● PROBLEMA
Riscrivi le righe dell'elenco partendo da quella che contiene "Find the location of a particular element. The" e fermandoti dopo quella che contiene "Looking at the image, I should click on (877, 457).". Sostituisci "side-panel" con "top-panel" e lascia tutto il resto invariato.

● ESTRATTI DALL'ELENCO
------------
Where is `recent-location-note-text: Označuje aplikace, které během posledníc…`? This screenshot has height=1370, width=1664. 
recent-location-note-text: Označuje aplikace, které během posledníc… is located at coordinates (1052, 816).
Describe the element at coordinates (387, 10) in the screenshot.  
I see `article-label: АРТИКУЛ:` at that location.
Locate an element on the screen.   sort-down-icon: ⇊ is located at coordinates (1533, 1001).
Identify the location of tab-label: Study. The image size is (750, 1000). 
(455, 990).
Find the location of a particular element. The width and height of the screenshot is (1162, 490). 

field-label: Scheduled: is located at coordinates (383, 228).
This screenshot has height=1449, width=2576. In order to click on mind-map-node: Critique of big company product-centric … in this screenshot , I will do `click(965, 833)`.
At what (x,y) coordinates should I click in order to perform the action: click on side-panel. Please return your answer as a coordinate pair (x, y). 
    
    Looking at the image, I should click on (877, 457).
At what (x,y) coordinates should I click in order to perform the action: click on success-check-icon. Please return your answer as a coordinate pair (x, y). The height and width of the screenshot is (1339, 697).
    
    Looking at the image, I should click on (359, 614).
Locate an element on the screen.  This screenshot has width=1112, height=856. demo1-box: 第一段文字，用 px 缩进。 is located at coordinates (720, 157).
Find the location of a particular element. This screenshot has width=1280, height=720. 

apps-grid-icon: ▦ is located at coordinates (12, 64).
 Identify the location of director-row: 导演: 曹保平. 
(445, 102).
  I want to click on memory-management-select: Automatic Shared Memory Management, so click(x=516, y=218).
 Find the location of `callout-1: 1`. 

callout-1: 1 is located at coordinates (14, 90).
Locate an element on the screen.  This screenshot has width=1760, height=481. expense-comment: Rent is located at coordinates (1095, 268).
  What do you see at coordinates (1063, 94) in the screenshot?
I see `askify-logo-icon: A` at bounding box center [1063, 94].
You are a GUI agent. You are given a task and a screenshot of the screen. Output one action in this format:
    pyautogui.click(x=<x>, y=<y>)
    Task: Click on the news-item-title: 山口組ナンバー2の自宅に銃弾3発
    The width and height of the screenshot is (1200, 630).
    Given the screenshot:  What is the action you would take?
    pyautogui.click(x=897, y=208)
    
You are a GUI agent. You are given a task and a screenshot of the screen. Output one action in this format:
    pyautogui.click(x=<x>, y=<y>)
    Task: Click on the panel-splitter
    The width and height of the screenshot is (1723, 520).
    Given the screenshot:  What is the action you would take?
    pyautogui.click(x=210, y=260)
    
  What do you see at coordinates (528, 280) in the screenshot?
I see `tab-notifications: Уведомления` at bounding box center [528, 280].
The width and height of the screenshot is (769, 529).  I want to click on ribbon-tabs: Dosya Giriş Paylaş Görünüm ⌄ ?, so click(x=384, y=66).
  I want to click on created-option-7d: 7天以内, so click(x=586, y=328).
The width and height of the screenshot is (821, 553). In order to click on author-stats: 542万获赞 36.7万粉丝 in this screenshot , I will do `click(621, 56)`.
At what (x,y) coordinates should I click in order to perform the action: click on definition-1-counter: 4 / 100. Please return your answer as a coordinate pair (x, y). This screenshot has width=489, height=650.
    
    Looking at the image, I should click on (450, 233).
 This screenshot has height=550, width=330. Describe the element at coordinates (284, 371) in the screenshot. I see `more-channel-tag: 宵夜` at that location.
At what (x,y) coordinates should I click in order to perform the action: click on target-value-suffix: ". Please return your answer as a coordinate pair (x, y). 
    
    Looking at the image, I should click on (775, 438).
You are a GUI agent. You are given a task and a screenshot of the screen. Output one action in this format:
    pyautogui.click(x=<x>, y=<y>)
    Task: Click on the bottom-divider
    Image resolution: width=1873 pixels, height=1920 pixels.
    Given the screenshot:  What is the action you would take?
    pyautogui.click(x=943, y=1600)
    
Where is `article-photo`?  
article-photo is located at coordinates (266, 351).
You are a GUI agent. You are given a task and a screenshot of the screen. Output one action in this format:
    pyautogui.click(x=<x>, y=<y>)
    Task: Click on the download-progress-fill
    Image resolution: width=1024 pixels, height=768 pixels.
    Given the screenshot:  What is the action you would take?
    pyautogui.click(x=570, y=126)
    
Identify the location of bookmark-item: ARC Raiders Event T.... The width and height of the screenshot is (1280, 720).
------------
● RISPOSTA
Find the location of a particular element. The width and height of the screenshot is (1162, 490). 

field-label: Scheduled: is located at coordinates (383, 228).
This screenshot has height=1449, width=2576. In order to click on mind-map-node: Critique of big company product-centric … in this screenshot , I will do `click(965, 833)`.
At what (x,y) coordinates should I click in order to perform the action: click on top-panel. Please return your answer as a coordinate pair (x, y). 
    
    Looking at the image, I should click on (877, 457).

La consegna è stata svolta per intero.